(Passage for review begins)

Building a New Computer - The Antec Sonata II Case
[Updates below.]
When in doubt, always have your cat check it out. Turbo appreciates good build quality even though he can't explain exactly why. He spent most of the evening rubbing his face on the edges of the chassis and corners of the side panel. So yeah, this thing doesn't have too many sharp surfaces. I found none and I spent more than an hour poking around inside.
In the event someone asks for them, I have high-resolution versions of these pictures available. Send me an e-mail [ drizz (at) drizzten (dot) com ] with a subject line mentioning "Sonata II" and I should be able to help you out. The subject line is crucial because that e-mail gets a ton of spam.
Here's what I was handed on Wednesday. The Windows XP package is on top. The case came shipped in the retail box which was sturdy enough to survive the trek from California. This should be a note of warning, however, to those who go through NewEgg.com: that if you think the case you want will be shipped by itself and might have a flimsy box, you might want to weigh the chances of shipping damage. Antec had the Sonata II well-protected and I didn't find anything wrong, but I've read case reviews on NewEgg that mentioned some issues.
Instant impression: this is a kick-ass computer case. Waiting to get rid of my 25" tall monster tower is getting harder every minute.
Here are the stats:
- 16.75"(H) x 18.25"(D) x 8.13"(W) /// 42.5cm (H) x 46.3cm (D) x 20.6cm(W)
- 20.7/25 lbs (net/gross) /// 9.4/11.34 kg (net/gross)
- Nine drive bays with three 5.25" accessible from the front, two 3.5" accessible from the front, and four 3.5" internal with rubber grommet installation points
- Seven expansion slots
- Accepts ATX motherboards up to 12"(W) x 9.6"(L) /// 30.48cm (W) x 24.38cm (L)
- High-gloss "piano black" exterior 0.8mm SECC steel surfaces
- Front ports for two USB, one IEEE 1394 FireWire/I.LINK, one headphone, and one microphone
- Lockable double-hinged front drive bay door (opens 270º)
- Lockable side panel
- One 120mm Tricool case exhaust fan with three-speed switch
- One 120mm case intake fan mount
- Washable and removable plastic air filter in front bezel
- Advanced Air Chassis Guide (ACAG) air duct that creates an isolated channel for the ventilating of CPUs and video cards
- ACAG CPU port has a 92mm fan mount; ACAG video card port has a 80mm fan mount and a fan cap that seals the port when not in use
- 450W/12V powersupply, ATX 2.0 qualified
Antec's
spec sheet and
features listing has all this, but in happier business-speak.

(Passage for review ends)

In the case write-up, take the part between "- Nine drive" and "door (opens 270º)", inclusive, and write it out again with "Seven" swapped for "Eight". You won't need the entries for any of this.

(Records provided begins)

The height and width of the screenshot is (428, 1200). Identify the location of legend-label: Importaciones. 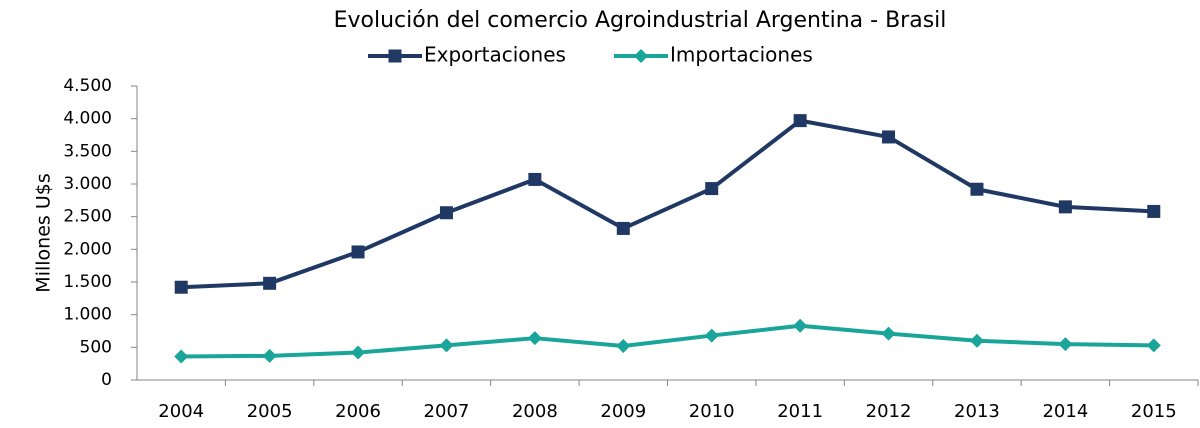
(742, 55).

(Records provided ends)
(Records provided begins)

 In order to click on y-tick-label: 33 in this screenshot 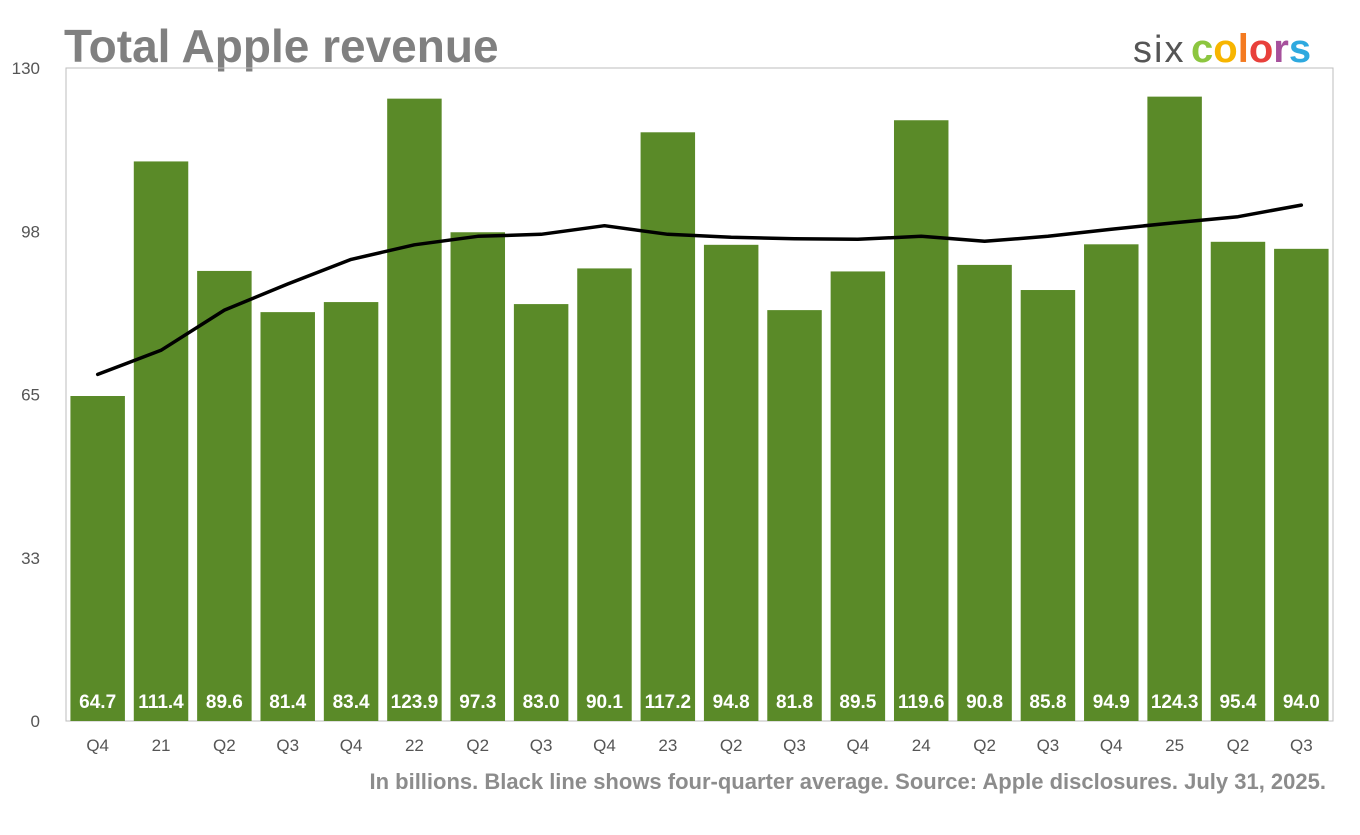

(Records provided ends)
(Records provided begins)

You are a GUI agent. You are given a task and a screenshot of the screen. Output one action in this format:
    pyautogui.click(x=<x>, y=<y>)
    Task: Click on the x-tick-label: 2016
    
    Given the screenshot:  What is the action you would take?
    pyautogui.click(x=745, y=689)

(Records provided ends)

= Response =
- Nine drive bays with three 5.25" accessible from the front, two 3.5" accessible from the front, and four 3.5" internal with rubber grommet installation points
- Eight expansion slots
- Accepts ATX motherboards up to 12"(W) x 9.6"(L) /// 30.48cm (W) x 24.38cm (L)
- High-gloss "piano black" exterior 0.8mm SECC steel surfaces
- Front ports for two USB, one IEEE 1394 FireWire/I.LINK, one headphone, and one microphone
- Lockable double-hinged front drive bay door (opens 270º)